Happy Thanksgiving! Regularly Scheduled Articles Will Resume Monday, December 1
February 17, 2005
Playing With the Lineup
On the radio in Boston yesterday, the hosts of the show asked me if I thought that Edgar Renteria would be a good fit for the second spot in the Red Sox lineup. My response was that yes, Renteria would make for a good candidate for the two spot because he has a good OBP; their theory was that he would make a good #2 hitter because he hits for contact. We briefly discussed the idea that the batter in the two hole should be a contact hitter, able to get the leadoff hitter into scoring position for the big bats behind, and the general theories that higher OBP players should bat higher in the lineup to get them more plate appearances.
The more I think about it, though, I'm not sure that we know how much difference the lineup makes most of the time, or whether some of those conventional theories about lineup structure make sense. There has been work on lineup theory out there, from Keith Woolner's efforts to more advanced research using Markov models.

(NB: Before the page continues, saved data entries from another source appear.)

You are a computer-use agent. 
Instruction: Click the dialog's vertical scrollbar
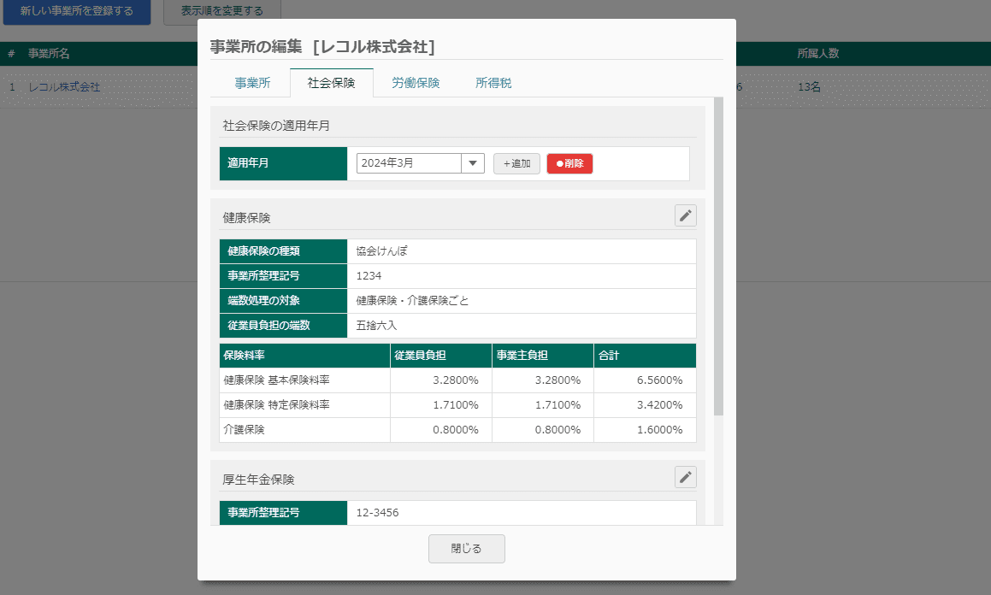pos(718,256)
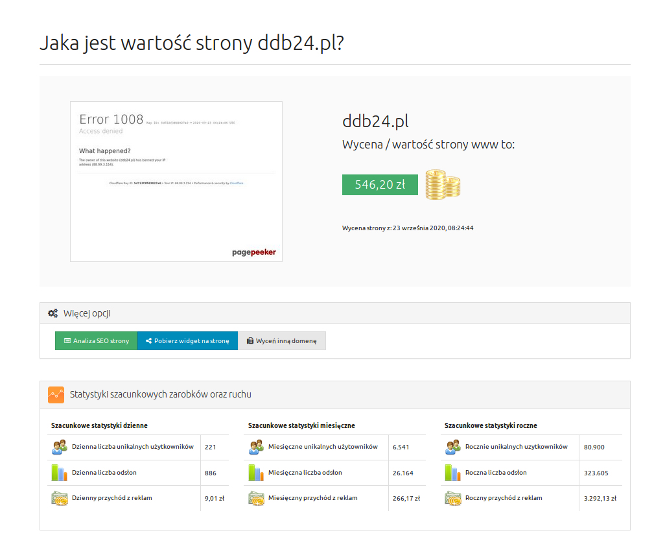Click the orange statistics chart icon
This screenshot has width=665, height=535.
(x=56, y=394)
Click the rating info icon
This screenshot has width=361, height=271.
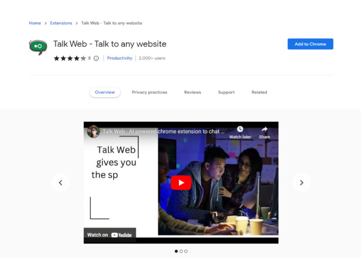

The lineup is the part of the game over which the manager has the most control. Like the recent trends in bullpen management, however, it's so ruled by convention that managers really can't do anything that contradicts with mainstream thinking without drawing the ire and consternation of fans and writers alike. When Tony LaRussa starting batting his pitcher eighth instead of ninth to "get more guys on base in front of Mark McGwire," he was lambasted. When the A's put Jeremy Giambi--who was as good at stealing as Tommy Williams--in the leadoff spot, the outcry from the media was even greater. Writers stacked soapboxes on top of soapboxes to scream about the essential skills that a leadoff hitter must have, conclusions drawn from years of experience watching and playing baseball.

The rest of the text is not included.